An interesting fact is that optimized function will look in bytecode very similarly to while loop.
This approach is not really directly related to cats, but rather with functional programming. Recursion is very commonly used in FP.

How the sample Simple IO Type get rid of side effects in "FP in Scala"?

I am reading chapter 13.2.1 and came across the example that can handle IO input and get rid of side effect in the meantime:
object IO extends Monad[IO] {
def unit[A](a: => A): IO[A] = new IO[A] { def run = a }
def flatMap[A,B](fa: IO[A])(f: A => IO[B]) = fa flatMap f
def apply[A](a: => A): IO[A] = unit(a)
}
def ReadLine: IO[String] = IO { readLine }
def PrintLine(msg: String): IO[Unit] = IO { println(msg) }
def converter: IO[Unit] = for {
_ <- PrintLine("Enter a temperature in degrees Fahrenheit: ")
d <- ReadLine.map(_.toDouble)
_ <- PrintLine(fahrenheitToCelsius(d).toString)
} yield ()
I have couple of questions regarding this piece of code:
In the unit function, what does def run = a really do?
In the ReadLine function, what does IO { readLine } really do? Will it really execute the println function or just return an IO type?
What does _ in the for comprehension mean (_ <- PrintLine("Enter a temperature in degrees Fahrenheit: ")) ?
Why it removes the IO side effects? I saw these functions still interact with inputs and outputs.
The definition of your IO is as follows:
trait IO { def run: Unit }
Following that definition, you can understand that writing new IO[A] { def run = a } means initialising an anonymous class from your trait, and assigning a to be the method that runs when you call IO.run. Because a is a by name parameter, nothing is actually ran at creation time.
Any object or class in Scala which follows a contract of an apply method, can be called as: ClassName(args), where the compiler will search for an apply method on the object/class and convert it to a ClassName.apply(args) call. A more elaborate answer can be found here. As such, because the IO companion object posses such a method:
def apply[A](a: => A): IO[A] = unit(a)
The expansion is allowed to happen. Thus we actually call IO.apply(readLine) instead.

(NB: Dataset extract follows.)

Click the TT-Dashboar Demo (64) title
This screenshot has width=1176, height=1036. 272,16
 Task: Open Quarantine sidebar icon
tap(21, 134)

_ has many overloaded uses in Scala. This occurrence means "I don't care about the value returned from PrintLine, discard it". It is so because the value returned is of type Unit, which we have nothing to do with.

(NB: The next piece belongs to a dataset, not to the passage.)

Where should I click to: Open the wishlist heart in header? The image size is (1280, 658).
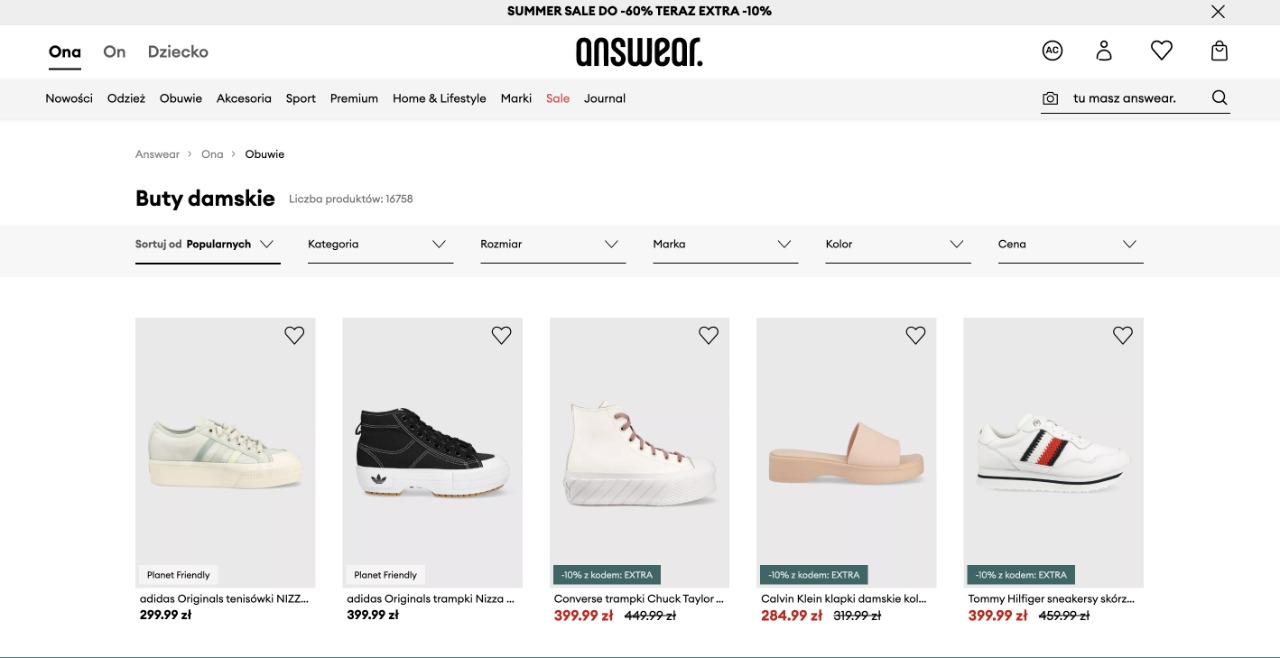1161,50
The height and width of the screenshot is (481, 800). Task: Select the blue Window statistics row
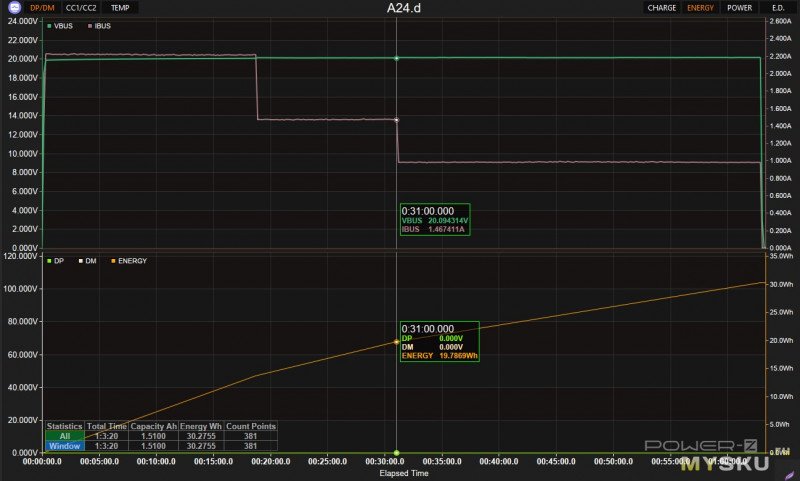64,446

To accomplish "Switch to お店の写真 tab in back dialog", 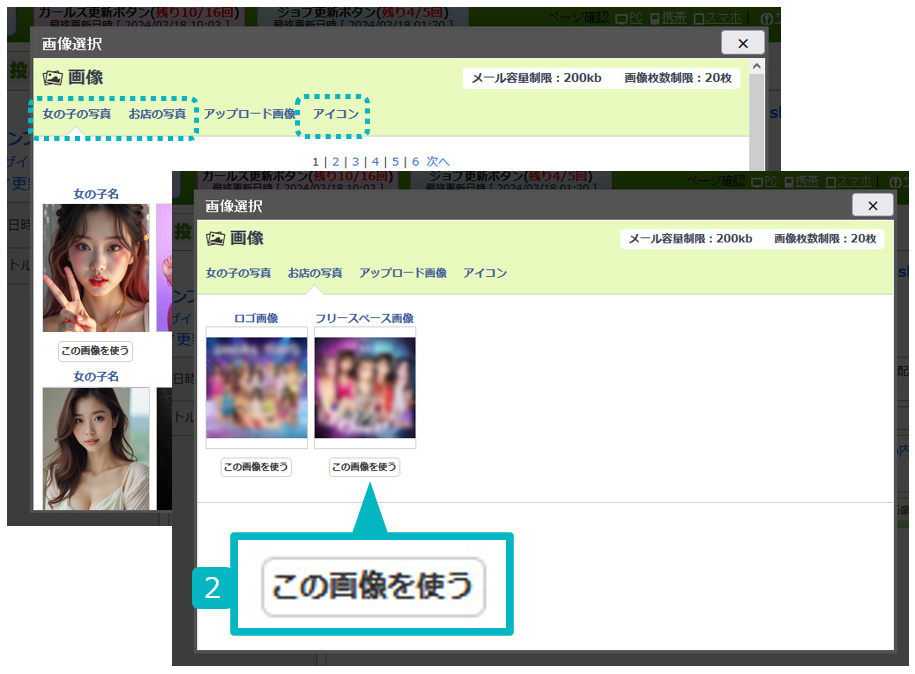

It is not that the IO datatype removes the part of doing IO, it's that it defers it to a later point in time. We usually say IO runs at the "edges" of the application, in the Main method. These interactions with the out side world will still occur, but since we encapsulate them inside IO, we can reason about them as values in our program, which brings a lot of benefit. For example, we can now compose side effects and depend on the success/failure of their execution. We can mock out these IO effects (using other data types such as Const), and many other surprisingly nice properties.
The simplest way to look at IO monad as a small piece of program definition.
Thus:
This is IO definition, run method defines what IO monad does. new IO[A] { def run = a } is scala way of creating an instance of class and defining method run.

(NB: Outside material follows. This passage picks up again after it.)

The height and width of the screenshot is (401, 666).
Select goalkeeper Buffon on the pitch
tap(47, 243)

There is a bit of syntactical sugar is going on. IO { readLine } is same as IO.apply { readLine } or IO.apply(readLine) where readLine is call-by-name function of type => String. This calls the unit method from object IO and thus this is just creation of instance of IO class that does not run yet.
Since IO is a monad, for comprehension can be used. It requires storing a result of each monad operation in a syntax like result <- someMonad. To ignore the result, _ can be used, thus _ <- someMonad reads as execute the monad but ignore the result.
This methods are all IO definitions, they don't run anything and thus there is no side effect. Side effects only appears when IO.run is called.